Quando finalmente chegámos a Bissau, a poucos metros da rotunda do aeroporto, fomos mandados parar pela polícia ali de serviço. Pediram-nos os documentos, entregámos uma daquelas fichas que tínhamos preparado, carimbada pelo posto de fronteira de Pirada, e foi então que começámos a entender que alguma coisa não estava bem. Após mais de uma hora de espera, durante a qual o responsável pelo posto comunicou várias vezes com o Comando Geral da Guarda Nacional, vimos chegar um jornalista da Televisão Pública que sabia da nossa chegada. Ao ver chegar uma câmara, o chefe do posto dirigiu-se rapidamente para ele e apreendeu-lhe o aparelho. Entretanto, o tempo foi passando e após uma demorada negociação a câmara lá regressou às mãos do seu dono. Assim, ainda na dúvida sobre o que ia acontecer aos nossos carros, fomos entrevistados para o Telejornal. A mensagem foi sempre a mesma, estávamos ali para colaborar com quem ajudava os guineenses e por isso contávamos com um tratamento menos hostil. Após diversas diligências, que incluiu a ida de alguns de nós ao Comando Geral da Polícia, acabou por ficar decidido que os carros seriam apreendidos até que se esclarecesse a situação.
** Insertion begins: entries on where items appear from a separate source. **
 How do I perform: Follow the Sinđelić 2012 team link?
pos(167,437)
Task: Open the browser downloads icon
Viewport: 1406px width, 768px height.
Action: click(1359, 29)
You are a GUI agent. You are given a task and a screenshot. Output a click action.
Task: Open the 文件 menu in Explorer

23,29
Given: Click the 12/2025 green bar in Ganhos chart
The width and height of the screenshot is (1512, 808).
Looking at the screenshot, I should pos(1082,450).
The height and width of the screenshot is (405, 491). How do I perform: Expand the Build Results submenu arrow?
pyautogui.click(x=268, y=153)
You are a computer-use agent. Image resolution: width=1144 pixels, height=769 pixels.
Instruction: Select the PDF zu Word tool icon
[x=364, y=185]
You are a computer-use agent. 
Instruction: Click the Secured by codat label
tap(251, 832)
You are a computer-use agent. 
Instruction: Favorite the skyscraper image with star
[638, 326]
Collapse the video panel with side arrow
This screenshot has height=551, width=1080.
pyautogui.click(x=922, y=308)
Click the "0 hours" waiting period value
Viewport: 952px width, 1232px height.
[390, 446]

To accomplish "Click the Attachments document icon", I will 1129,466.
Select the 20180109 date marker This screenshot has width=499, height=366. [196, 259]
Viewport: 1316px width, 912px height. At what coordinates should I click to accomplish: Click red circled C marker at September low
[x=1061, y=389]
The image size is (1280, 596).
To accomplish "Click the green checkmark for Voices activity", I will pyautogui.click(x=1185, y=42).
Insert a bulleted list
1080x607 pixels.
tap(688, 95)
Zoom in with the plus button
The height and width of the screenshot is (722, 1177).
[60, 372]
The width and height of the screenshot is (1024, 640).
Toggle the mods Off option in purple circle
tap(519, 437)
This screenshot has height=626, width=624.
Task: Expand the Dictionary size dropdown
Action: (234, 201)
O representante permanente da Fundação João XXIII na Guiné, o Sr. Celestino, tinha já providenciado duas viaturas para nos deslocar. Assim, depois de ir depositar os veículos numa missão de freiras ali próxima, transportámos as nossas bagagens para a residência da Fundação, onde ficámos instalados até ao final da viagem. De ali em diante passámos a circular dentro da caixa de uma pick-up.